Bin der Meinung das es keine Nachladeruckler sind, sondern "Berechnungsruckler", da die CPU überfordert ist. 

1.) HDD kann man ausschliessen... habs ebenfalls auf ner SSD installiert und zusätzlich die Zugriffe aufgezeichnet.
2.) Grafik kann man auch ausschliessen.

Bleibt für mich nur noch die CPU übrig! :/ Wer also G3 mit der Ultra ini flüssig spielen will, braucht wohl mind. 3.5 Ghz


----------



## Cleriker (18. Februar 2011)

Ich hab 4Ghz und habe sie trotzdem noch zwischendurch!


----------



## DaxTrose (19. Februar 2011)

Habe 8 Gigabyte Arbeitsspeicher! Hatte ich irgendwie in der Signatur vergessen! 
Hier mein Ini Dateiordner!


----------



## blaidd (19. Februar 2011)

Gothic 3 ruckelt auch noch mit 12Gb schnellem Arbeitsspeicher, wenn man die Werte in der ini hoch genug setzt...

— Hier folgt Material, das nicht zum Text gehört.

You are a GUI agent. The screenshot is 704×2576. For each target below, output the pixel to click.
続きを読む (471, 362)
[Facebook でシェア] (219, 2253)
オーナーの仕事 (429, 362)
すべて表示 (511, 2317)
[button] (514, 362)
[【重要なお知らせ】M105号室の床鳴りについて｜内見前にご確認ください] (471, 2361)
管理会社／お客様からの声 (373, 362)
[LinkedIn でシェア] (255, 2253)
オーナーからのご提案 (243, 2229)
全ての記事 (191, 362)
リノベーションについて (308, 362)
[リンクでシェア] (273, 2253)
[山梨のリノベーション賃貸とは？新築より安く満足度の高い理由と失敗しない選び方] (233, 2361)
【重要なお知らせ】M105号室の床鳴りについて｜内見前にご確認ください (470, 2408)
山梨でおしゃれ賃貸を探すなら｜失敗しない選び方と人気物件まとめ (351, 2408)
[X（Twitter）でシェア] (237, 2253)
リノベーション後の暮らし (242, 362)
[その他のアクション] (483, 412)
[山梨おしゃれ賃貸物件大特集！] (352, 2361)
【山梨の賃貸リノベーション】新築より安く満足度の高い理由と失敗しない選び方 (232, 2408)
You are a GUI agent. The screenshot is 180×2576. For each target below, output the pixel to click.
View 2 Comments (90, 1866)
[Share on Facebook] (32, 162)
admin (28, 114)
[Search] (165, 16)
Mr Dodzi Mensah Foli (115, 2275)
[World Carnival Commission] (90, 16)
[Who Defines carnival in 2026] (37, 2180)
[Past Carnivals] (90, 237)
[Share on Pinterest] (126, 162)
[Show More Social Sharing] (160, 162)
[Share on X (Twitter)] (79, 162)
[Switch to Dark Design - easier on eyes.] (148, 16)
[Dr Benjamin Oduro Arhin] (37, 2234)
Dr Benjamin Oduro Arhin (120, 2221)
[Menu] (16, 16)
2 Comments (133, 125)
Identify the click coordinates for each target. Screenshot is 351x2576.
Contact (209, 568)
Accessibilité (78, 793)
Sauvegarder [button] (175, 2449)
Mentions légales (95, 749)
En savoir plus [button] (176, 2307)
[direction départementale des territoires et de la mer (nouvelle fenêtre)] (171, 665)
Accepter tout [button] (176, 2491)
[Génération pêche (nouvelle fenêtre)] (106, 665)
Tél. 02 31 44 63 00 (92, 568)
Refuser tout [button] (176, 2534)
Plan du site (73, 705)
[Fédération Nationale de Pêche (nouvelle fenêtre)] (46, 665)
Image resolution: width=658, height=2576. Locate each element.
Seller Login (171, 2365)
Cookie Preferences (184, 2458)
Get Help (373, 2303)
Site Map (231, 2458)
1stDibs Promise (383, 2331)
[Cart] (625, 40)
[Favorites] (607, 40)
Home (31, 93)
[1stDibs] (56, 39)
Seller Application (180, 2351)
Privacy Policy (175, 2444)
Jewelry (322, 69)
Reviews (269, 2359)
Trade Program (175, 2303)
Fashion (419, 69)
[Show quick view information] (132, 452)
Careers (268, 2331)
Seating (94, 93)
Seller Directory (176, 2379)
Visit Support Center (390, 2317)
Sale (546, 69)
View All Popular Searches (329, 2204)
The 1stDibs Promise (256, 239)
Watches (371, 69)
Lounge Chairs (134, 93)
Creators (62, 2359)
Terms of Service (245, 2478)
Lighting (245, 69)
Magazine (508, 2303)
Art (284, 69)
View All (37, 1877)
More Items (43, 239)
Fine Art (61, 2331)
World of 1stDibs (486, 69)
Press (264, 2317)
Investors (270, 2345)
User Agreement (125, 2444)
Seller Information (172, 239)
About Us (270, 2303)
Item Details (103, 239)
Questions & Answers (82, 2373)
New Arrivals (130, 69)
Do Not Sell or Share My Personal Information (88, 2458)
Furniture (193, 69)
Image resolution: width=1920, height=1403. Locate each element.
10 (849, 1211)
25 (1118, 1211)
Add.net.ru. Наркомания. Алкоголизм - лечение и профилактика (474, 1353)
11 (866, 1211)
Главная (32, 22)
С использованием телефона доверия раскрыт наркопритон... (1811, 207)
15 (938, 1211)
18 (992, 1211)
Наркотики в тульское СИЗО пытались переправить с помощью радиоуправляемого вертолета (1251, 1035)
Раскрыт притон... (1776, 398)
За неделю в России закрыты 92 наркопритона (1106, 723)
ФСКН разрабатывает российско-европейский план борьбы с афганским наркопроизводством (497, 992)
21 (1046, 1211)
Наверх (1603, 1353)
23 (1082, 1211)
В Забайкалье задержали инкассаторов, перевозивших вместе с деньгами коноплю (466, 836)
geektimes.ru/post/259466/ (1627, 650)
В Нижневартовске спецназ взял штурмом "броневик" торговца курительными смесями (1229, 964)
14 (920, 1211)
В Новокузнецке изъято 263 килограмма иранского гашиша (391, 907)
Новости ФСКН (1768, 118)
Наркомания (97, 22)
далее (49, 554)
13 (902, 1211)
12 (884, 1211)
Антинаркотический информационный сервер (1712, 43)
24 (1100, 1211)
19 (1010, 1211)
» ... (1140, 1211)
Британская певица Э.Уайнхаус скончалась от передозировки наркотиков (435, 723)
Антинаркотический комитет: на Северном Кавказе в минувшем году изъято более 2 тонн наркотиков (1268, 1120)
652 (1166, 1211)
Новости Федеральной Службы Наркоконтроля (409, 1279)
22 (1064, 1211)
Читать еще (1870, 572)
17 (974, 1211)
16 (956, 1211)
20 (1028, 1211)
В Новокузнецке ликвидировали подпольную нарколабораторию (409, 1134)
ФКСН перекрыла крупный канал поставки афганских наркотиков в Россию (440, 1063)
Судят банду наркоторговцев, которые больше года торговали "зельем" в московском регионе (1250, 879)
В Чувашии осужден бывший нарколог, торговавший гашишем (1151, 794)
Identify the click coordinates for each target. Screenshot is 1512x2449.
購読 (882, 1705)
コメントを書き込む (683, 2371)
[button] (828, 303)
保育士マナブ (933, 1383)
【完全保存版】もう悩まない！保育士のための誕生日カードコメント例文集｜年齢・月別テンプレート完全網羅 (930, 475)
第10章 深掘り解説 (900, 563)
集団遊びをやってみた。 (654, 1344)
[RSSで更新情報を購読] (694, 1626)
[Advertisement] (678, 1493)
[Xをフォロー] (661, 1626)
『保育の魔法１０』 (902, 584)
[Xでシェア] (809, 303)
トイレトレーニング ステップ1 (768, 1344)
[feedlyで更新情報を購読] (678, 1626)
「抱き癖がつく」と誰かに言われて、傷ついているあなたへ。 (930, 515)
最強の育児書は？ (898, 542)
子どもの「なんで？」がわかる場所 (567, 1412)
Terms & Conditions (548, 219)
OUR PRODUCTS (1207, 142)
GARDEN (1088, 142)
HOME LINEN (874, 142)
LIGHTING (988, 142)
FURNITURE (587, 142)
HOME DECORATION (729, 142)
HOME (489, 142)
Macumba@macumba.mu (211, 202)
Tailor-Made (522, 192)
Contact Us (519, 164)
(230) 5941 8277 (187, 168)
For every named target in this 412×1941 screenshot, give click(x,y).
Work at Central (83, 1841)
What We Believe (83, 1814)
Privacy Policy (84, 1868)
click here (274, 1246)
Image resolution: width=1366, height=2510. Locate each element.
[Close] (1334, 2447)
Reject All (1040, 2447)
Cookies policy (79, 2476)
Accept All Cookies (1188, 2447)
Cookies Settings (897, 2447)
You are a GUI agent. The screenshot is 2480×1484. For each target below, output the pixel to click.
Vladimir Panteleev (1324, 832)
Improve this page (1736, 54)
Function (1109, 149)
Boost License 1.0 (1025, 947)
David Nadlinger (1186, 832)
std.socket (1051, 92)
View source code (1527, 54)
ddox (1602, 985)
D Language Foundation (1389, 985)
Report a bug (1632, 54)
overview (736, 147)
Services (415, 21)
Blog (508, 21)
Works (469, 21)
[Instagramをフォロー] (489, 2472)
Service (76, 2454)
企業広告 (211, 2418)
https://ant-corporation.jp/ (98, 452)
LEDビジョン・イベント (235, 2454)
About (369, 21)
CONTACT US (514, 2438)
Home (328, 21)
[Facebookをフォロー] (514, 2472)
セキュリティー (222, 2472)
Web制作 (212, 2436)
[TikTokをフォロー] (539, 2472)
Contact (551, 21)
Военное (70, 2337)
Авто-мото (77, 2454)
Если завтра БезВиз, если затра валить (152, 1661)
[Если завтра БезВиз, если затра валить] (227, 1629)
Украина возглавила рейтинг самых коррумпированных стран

Sind aber nur Sekundenbruchteile und ist auszuhalten. Im Gegensatz zum "Kampfsystem"


----------



## Wannseesprinter (21. Februar 2011)

Guten Morgen,



Vorax schrieb:


> also ich würde nur mal gerne meinen sänf bezüglich der ssd dazugeben[...]hab dann im vergleich beides getestet hdd und ssd und den einizigen wahren vorteil den ich erkennen kann ist die gesamt-ladezeit!


 
...dass diese Nachladezeiten dadurch minimiert wurden, ist schon viel wert. Man bedenke, wie viel Zeit seines Lebens man damit verbringt, indem man nur auf den Ladebalken des G3-Ladebilschirms starrt.

@DaxTrose: Danke für deine .ini. Werde sie mal, wenn ich denn endlich 8 GB auf dem Mainboard Platz nehmen lassen habe, in Anspruch nehmen. Vorher ist das alles eine Tat der Verzweiflung. Ohne deine g3.ini ausprobiert zu haben, würde ich jetzt schon sagen, dass es ein Daumenkino werden wird.

Gruß
Wannseesprinter


----------



## ich558 (21. Februar 2011)

Sagt mal ich selbst habe nur 4GB Ram und in G3 ein Auslastung von 3,8GB was ja eigentlich heißt, dass keine 4 benötigt werden. Nutzt da ein Ram Upgrade überhaupt was? 
BTW: Es wurde mal erwähnt man könnte G3 über den Ram und nicht über die HDD auf die Daten zugreifen lassen. Gibt es dafür einen Link?


----------



## Wannseesprinter (24. Februar 2011)

Hallo ich558,



ich558 schrieb:


> Sagt mal ich selbst habe nur 4GB Ram und in G3 ein Auslastung von 3,8GB was ja eigentlich heißt, dass keine 4 benötigt werden.?


 
Wenn du effektiv 4 GB Arbeitsspeicher verbaut haben solltest, Gothic 3 sich etwa 3,8 GByte davon sichert, heißt das, dass dem Betriebssystem und im Hintergrund laufenden Diensten maximal 200 Megabyte vom Arbeitsspeicher übrig blieben. Ergo wird als Auslagerungsdatei auf der Festplatte der restliche Ansturm von Daten abgespeichert. Die besagte Auslagerungsdate ist der Krachmacher schlechthin. Immerhin lässt sie die Festplatte gut schwitzen.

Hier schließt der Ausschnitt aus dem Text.